AAgentic Design School
UX workflow
Foundation

Cognitive Walkthrough at Scale

A workflow for running structured cognitive walkthroughs across many tasks and personas at once: each agent steps through one task with one persona's knowledge level, answers the four classic walkthrough questions at every step with screenshot evidence, and a merge agent groups failure points by screen so the team sees where journeys break.

OrchestrationPer-task walkthrough agents with merge stage

Typical run1–2 hours per product area

Last reviewed2026-06-02

View the code samples on GitHub

Section 1

Why walkthroughs are underused

The cognitive walkthrough is one of the oldest inspection methods in usability practice: pick a task, define who is doing it and what they already know, and at every step ask whether the user will try the right action, notice it, connect it to their goal, and understand the feedback. It finds learnability problems early and cheaply, before any participant is recruited.

Teams use it less than they should because it is tedious in exactly the way agents are not. Doing it properly means stepping through every screen of every task for every persona, answering the same four questions each time, and writing down the evidence. Most teams do it once for one task, in a meeting, from memory of the interface rather than from the interface itself.

This workflow runs the method at scale: many tasks, several personas, the four questions answered at every step, with screenshots attached. One thing must be said plainly before anything else — the agents are simulating an evaluator applying a method, not simulating users. The output is a structured set of hypotheses about where people will struggle, and the way to confirm those hypotheses is usability testing with actual users.

Section 2

When to reach for this workflow

Use it when learnability is the question: first-run experiences, onboarding flows, admin consoles where new staff must self-serve, and any flow you are about to put in front of usability test participants and want to walk through systematically first. It works on live products, staging environments, and clickable prototypes the agent can drive in a browser.

It is a Foundation-level workflow because the method carries the rigor: the four questions, asked at every step, do most of the work. What you need is a list of tasks worth walking, two or three honest persona definitions, and a running version of the interface.

  • A first-run or onboarding flow before it ships or before a usability study.
  • A product area with many similar tasks where coverage matters more than depth on one.
  • Preparation for usability testing: the walkthrough chooses what to watch for.
  • A regression check after a navigation or terminology change.

Section 3

The four questions, written down once

The method's value comes from answering the same four questions at every step, in order, without skipping the ones that feel obvious. Write them into a template the walkthrough agents must follow, so every step of every task gets the same treatment and the merge stage can compare like with like.

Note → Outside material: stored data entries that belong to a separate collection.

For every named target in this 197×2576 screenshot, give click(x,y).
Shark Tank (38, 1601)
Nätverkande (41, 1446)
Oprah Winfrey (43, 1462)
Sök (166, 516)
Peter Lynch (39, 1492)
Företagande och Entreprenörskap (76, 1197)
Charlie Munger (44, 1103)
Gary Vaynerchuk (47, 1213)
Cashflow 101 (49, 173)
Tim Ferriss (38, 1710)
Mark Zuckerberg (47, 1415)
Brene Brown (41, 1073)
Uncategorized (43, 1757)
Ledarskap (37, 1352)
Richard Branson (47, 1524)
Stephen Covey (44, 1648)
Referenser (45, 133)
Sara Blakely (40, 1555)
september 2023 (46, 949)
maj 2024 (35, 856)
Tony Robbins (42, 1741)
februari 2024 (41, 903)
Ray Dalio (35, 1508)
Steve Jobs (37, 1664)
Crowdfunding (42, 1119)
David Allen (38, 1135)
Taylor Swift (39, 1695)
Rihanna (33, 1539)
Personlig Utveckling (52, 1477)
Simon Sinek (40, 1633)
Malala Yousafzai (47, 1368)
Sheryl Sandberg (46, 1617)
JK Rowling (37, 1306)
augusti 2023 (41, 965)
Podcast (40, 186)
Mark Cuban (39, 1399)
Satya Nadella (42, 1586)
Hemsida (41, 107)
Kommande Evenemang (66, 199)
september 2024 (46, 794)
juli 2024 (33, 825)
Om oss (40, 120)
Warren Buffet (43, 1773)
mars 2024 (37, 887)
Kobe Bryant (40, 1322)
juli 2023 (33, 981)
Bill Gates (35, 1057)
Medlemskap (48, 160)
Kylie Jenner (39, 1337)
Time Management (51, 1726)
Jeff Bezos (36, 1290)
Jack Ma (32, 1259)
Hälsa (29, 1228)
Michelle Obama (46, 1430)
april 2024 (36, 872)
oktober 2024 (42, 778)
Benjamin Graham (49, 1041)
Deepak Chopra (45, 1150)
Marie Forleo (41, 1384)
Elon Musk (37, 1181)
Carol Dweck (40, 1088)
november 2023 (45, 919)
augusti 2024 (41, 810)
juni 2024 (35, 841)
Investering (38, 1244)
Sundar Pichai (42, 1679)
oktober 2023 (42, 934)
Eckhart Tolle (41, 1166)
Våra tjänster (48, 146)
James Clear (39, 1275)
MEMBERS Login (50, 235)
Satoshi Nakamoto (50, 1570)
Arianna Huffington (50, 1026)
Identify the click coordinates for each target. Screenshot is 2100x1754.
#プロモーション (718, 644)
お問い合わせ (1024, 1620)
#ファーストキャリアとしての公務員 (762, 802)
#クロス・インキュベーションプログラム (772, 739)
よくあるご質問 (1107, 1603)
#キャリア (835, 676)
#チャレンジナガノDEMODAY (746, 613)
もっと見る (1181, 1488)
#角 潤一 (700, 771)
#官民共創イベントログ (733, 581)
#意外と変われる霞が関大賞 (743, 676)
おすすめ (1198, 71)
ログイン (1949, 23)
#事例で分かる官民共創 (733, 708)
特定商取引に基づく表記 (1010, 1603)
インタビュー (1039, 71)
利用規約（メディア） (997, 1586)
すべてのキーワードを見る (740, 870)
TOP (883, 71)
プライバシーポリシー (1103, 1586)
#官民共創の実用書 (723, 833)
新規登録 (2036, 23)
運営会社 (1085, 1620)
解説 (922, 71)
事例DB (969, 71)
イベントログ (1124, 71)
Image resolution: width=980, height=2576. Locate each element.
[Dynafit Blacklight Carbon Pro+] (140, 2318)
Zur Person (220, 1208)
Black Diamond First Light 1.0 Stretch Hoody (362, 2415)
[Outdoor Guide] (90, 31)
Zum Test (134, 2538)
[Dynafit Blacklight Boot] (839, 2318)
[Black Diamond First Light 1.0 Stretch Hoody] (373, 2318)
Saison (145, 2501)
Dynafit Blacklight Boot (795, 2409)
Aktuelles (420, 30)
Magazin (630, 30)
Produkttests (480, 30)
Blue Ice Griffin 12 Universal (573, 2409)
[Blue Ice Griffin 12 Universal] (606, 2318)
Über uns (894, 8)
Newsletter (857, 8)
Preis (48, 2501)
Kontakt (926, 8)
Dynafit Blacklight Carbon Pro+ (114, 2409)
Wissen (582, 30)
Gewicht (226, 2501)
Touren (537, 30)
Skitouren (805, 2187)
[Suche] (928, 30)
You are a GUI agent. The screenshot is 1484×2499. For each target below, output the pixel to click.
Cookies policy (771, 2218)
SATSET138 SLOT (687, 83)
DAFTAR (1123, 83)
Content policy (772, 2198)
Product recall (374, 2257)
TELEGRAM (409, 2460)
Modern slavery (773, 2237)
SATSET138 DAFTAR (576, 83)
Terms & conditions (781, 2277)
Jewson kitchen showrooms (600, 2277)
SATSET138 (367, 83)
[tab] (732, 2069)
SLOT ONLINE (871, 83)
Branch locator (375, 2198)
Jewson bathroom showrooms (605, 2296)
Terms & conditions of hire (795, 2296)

Each answer needs a yes or no, a one-sentence justification grounded in what is visible on the screen, and a screenshot reference. A walkthrough finding without the screen it refers to is an opinion that cannot be checked.

walkthrough-questions.md (the per-step template)
# Cognitive walkthrough — per-step record

Task: <task name>
Persona: <persona name and knowledge level>
Step N: <the correct action at this point>
Screenshot: <file captured at this step>

Q1. Will the user try to achieve the right effect?
    Does the persona, with their knowledge, even know this step is needed?
    Answer: yes / no — one sentence grounded in what the screen shows.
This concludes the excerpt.